Microsoft has launched a new website to "tell the untold story" of something it believes changed the history of Windows security and indeed Microsoft itself - the Software Development Lifecycle or plain 'SDL' for short.
For those who have never heard of the SDL, or don't have the remotest idea why it might be important, the new site offers some refreshingly candid insights to change their minds.
Without buying into the hype, the SDL can still fairly be described as the single initiative that saved Redmond's bacon at a moment of huge uncertainty in 2002 and 2003. Featuring video interviews with some of its instigators and protagonists, the new site offers outsiders a summary of how and why Microsoft decided to stop being a software firm and become a software and security firm in order to battle the malware that was suddenly smashing into its software.

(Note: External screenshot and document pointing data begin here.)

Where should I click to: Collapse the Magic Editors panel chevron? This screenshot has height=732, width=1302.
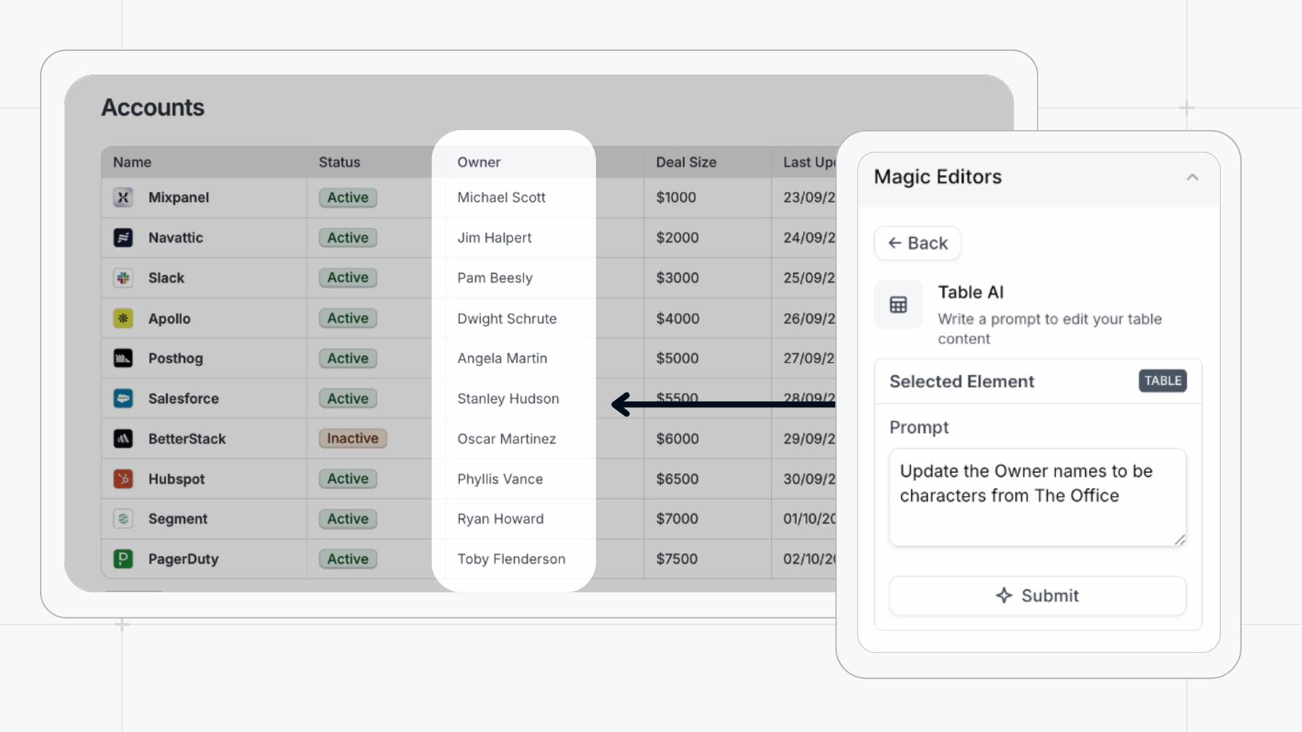point(1192,178)
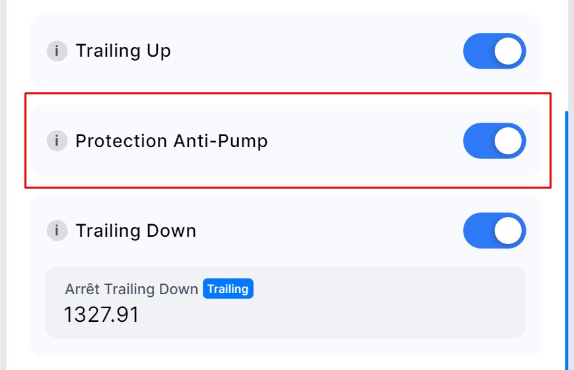Click the info icon beside Trailing Up
This screenshot has height=370, width=574.
[x=57, y=51]
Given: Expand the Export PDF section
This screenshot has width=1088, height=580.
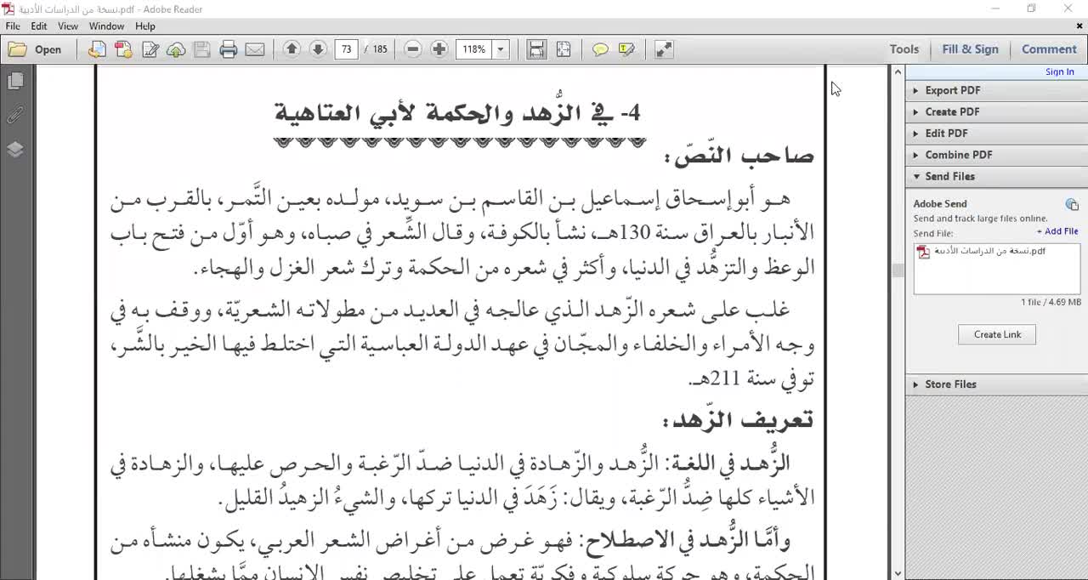Looking at the screenshot, I should point(952,90).
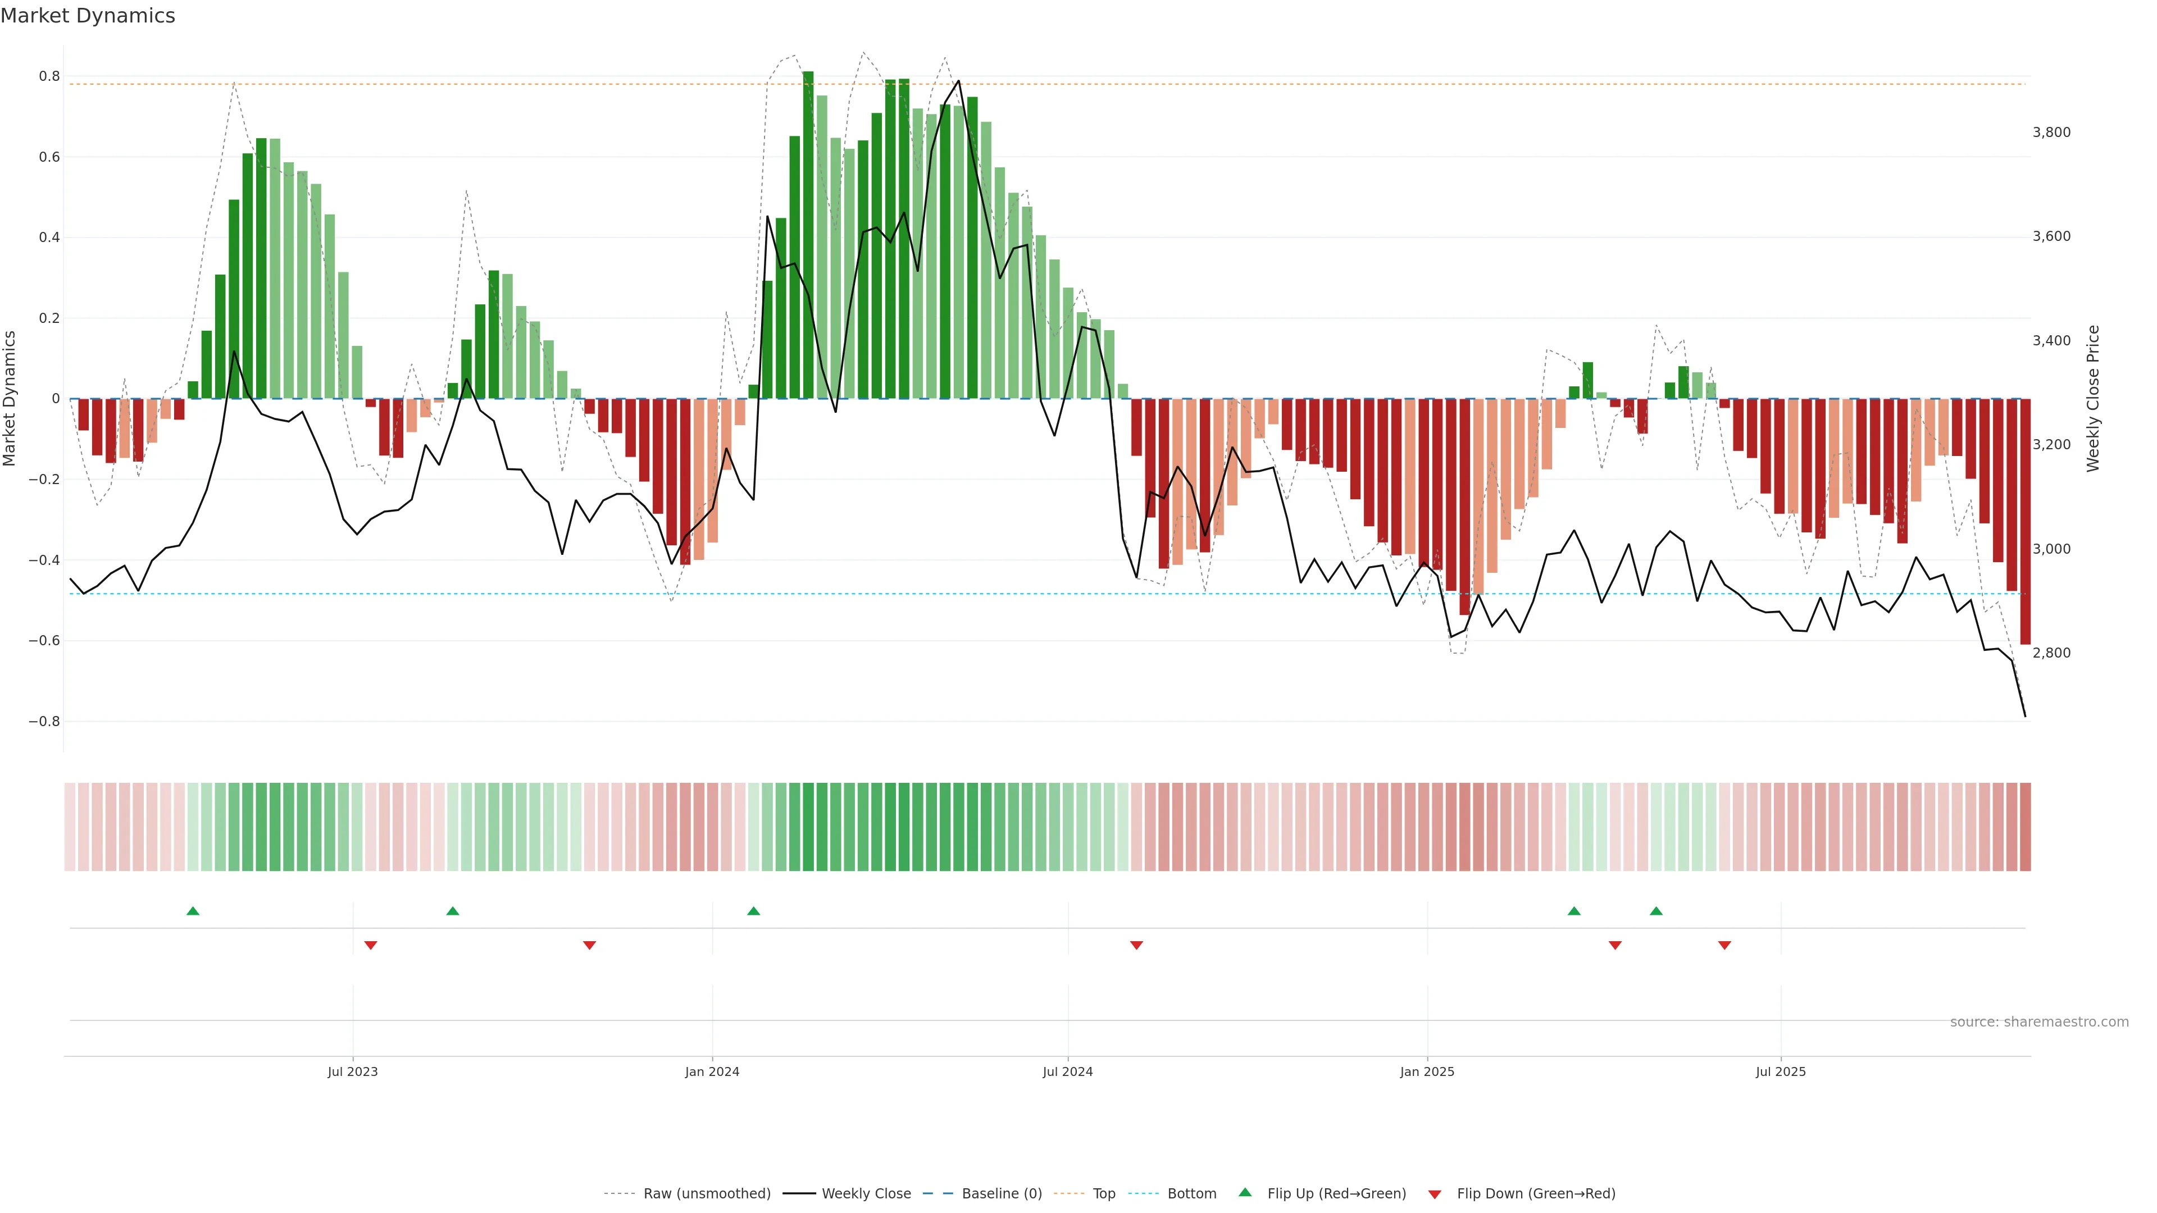The image size is (2157, 1213).
Task: Click the 3,800 weekly close price label
Action: [x=2051, y=132]
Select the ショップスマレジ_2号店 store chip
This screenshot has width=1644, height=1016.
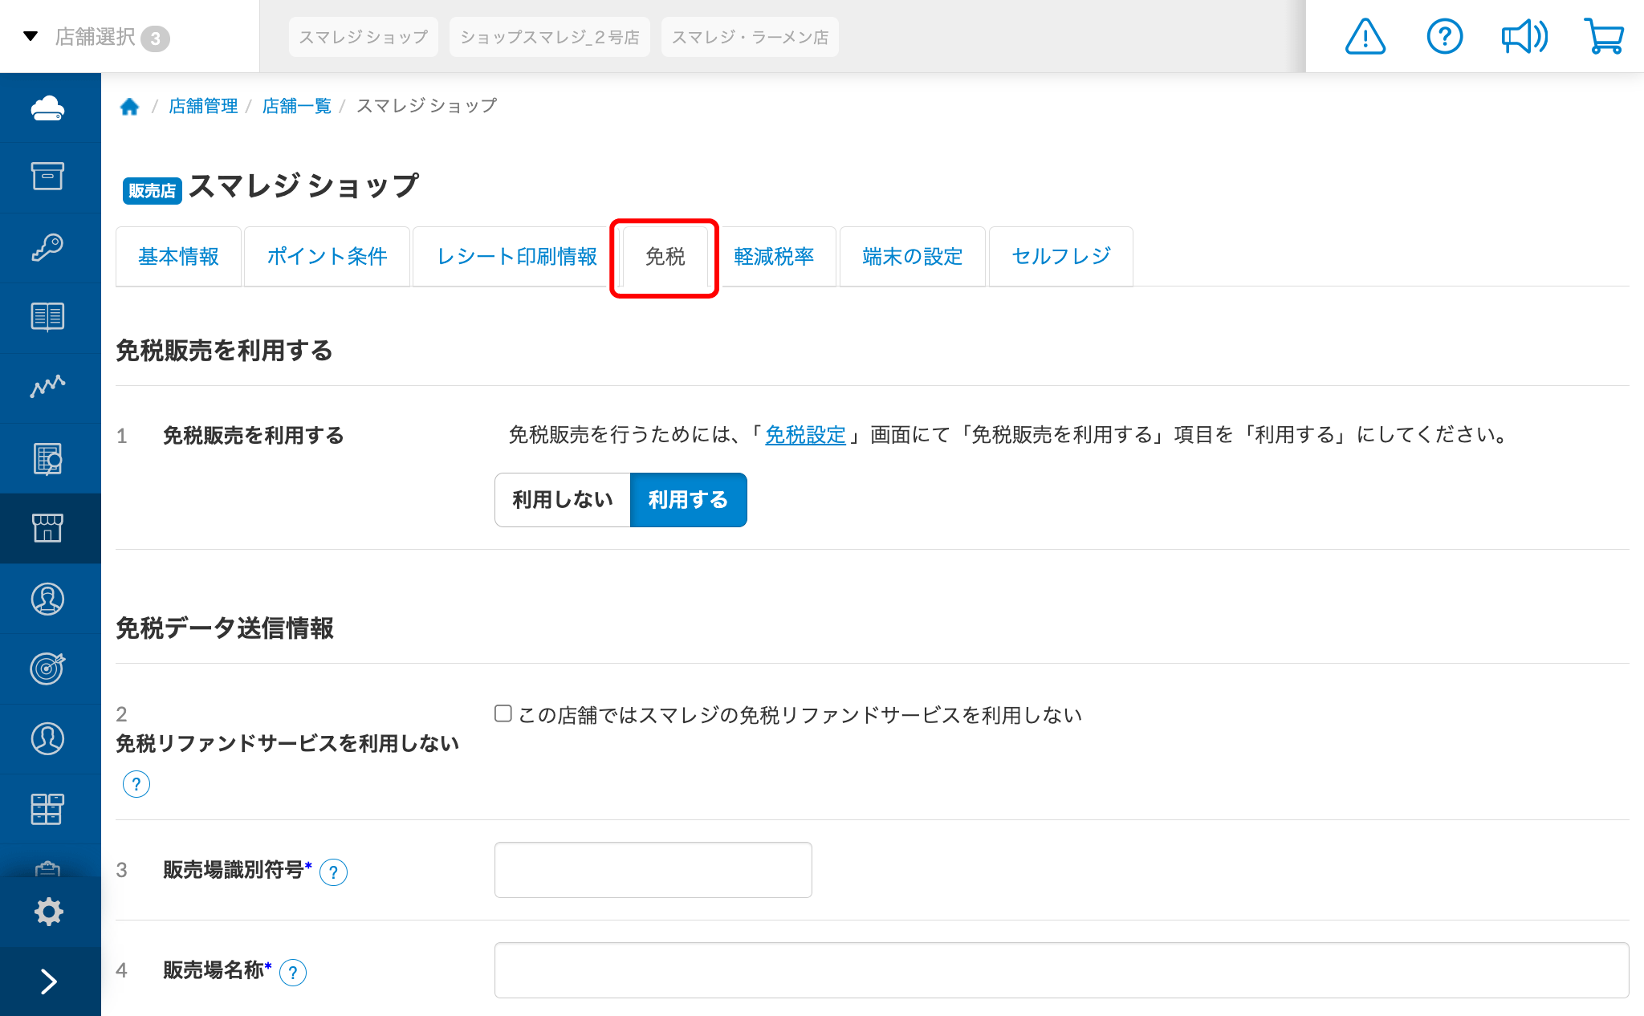click(550, 37)
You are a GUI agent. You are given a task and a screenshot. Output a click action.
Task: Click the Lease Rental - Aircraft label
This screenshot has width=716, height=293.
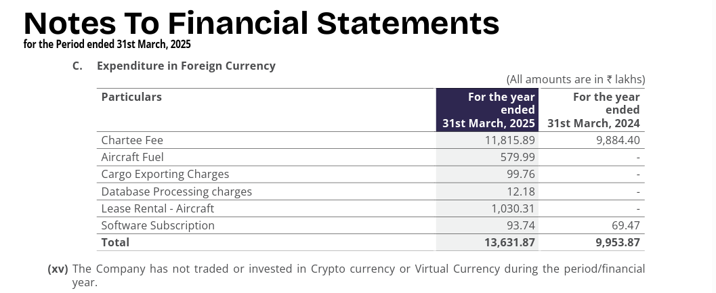[x=157, y=208]
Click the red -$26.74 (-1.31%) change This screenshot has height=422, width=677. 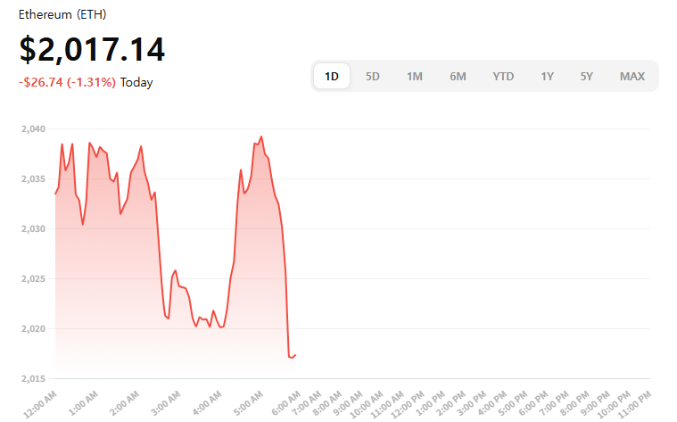[67, 82]
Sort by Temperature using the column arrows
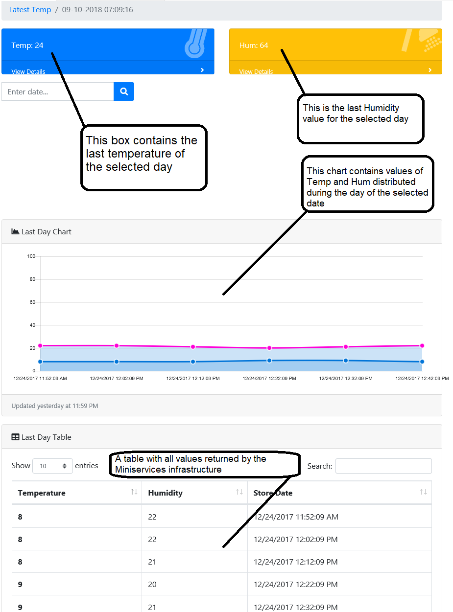This screenshot has height=612, width=453. point(134,492)
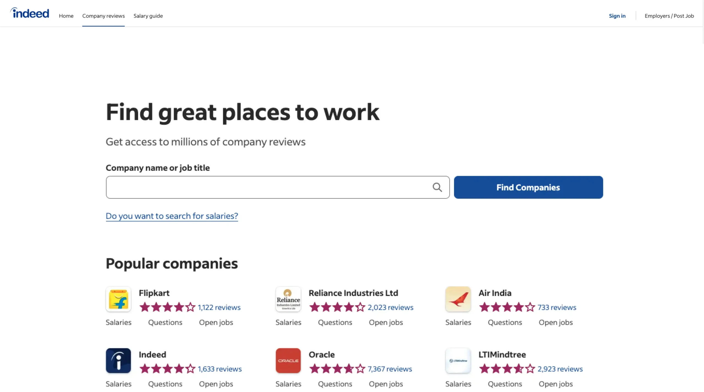
Task: Open Reliance Industries Salaries link
Action: click(x=288, y=323)
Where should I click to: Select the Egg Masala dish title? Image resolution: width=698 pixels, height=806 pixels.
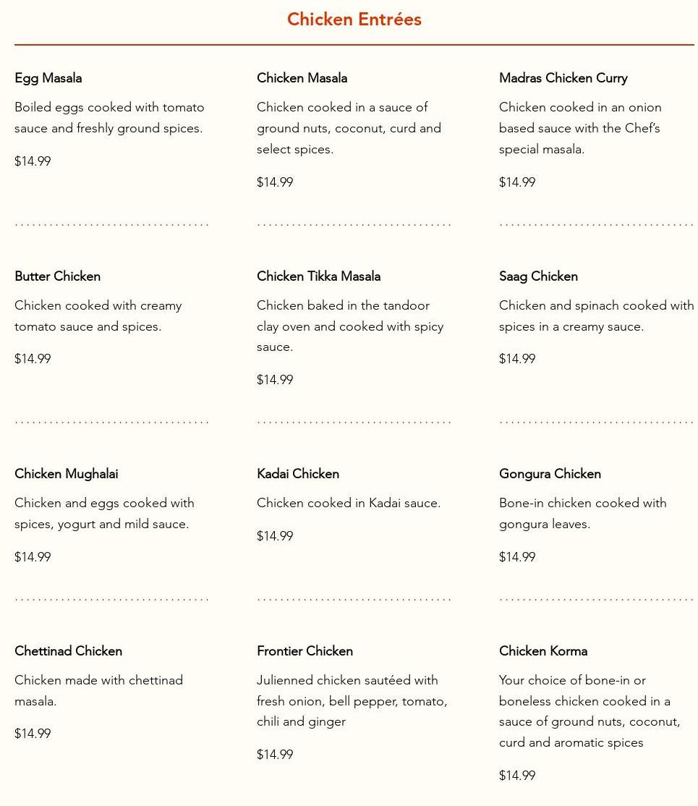pyautogui.click(x=48, y=78)
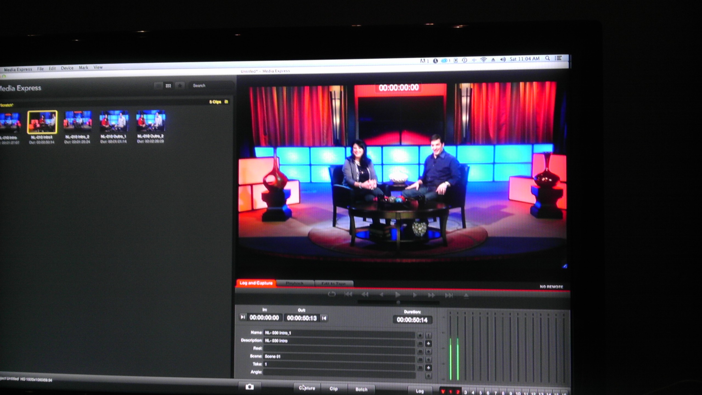Click the Mark Out button beside Out timecode
The image size is (702, 395).
pyautogui.click(x=324, y=318)
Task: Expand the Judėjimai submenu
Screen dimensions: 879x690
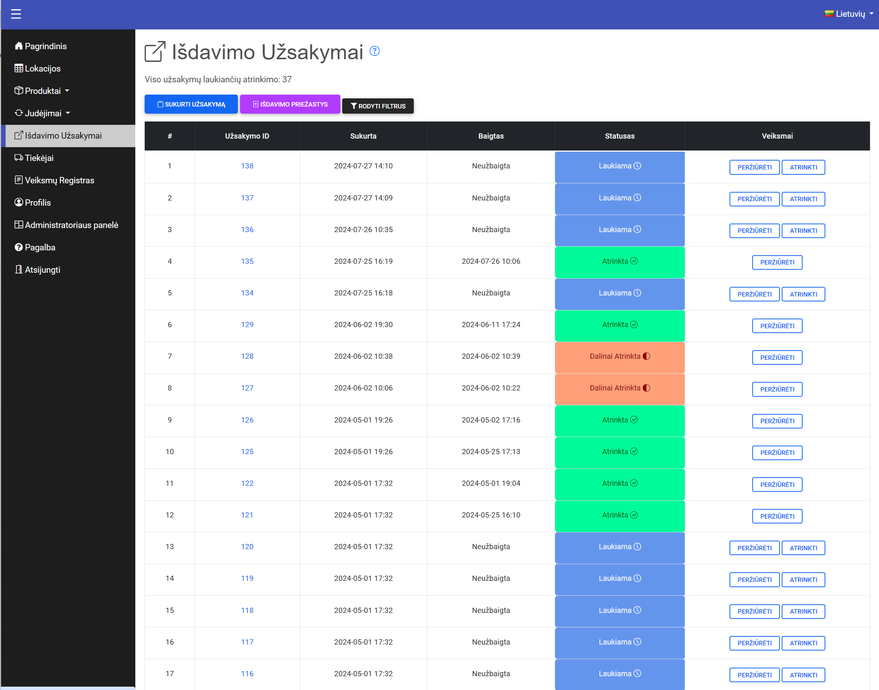Action: (x=43, y=113)
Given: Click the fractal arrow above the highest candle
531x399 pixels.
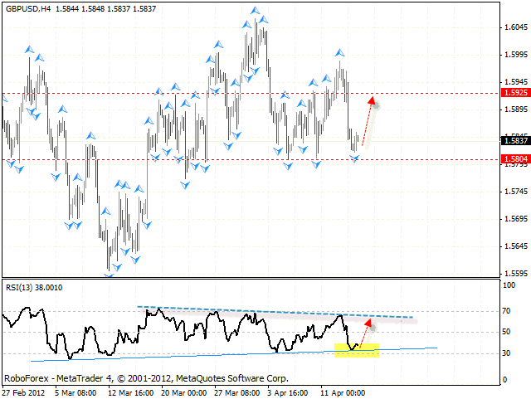Looking at the screenshot, I should point(255,12).
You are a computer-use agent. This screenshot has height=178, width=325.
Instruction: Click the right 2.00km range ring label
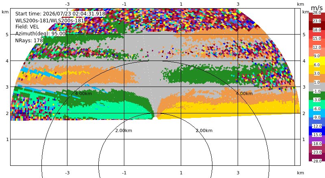[x=204, y=130]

Few outside the firm knew of the crisis unfolding inside its campus but not everyone was surprised. Microsoft now traces the moment the penny dropped to the early hours of a summer morning in 2001, only weeks before it was due to launch Windows XP to OEMs.
"It was 2 a.m. on Saturday, July 13, 2001, when Microsoft's then head of security response, Steve Lipner, awoke to a call from cybersecurity specialist Russ Cooper. Lipner was told a nasty piece of malware called "Code Red" was spreading at an astonishing rate. Code Red was a worm a malicious computer program that spreads quickly by copying itself to other computers across the Internet. And it was vicious."
Others arrived in the following two years; the Blaster worm, Nimda, Code Red II, MyDoom, Sasser, and on and on. To a world and a Microsoft not used to the notion of malware being a regular occurrence, this was all a big shock.
By January 2002, with attacks on its baby XP humbling the biggest software firm on earth, Bill Gates sent his famous Trustworthy Computing (TwC) memo to everyone at Microsoft. From now on, security was going to be at the root of everything and so help us God.
That turned into the SDL, and it was given priority one to the extent that it took over the whole 8,500-person Windows development team for much of that year and the next. Its ambition was to completely change the way Microsoft made software so that as few programming errors were made that had to be fixed once customers were involved; "security could not continue to be a retroactive exercise."
Users had also started complaining. Loudly.
"I remember at one point our local telephone network struggled to keep up with the volume of calls we were getting. We actually had to bus in engineers," the site quotes its security VP Matt Thomlinson as saying.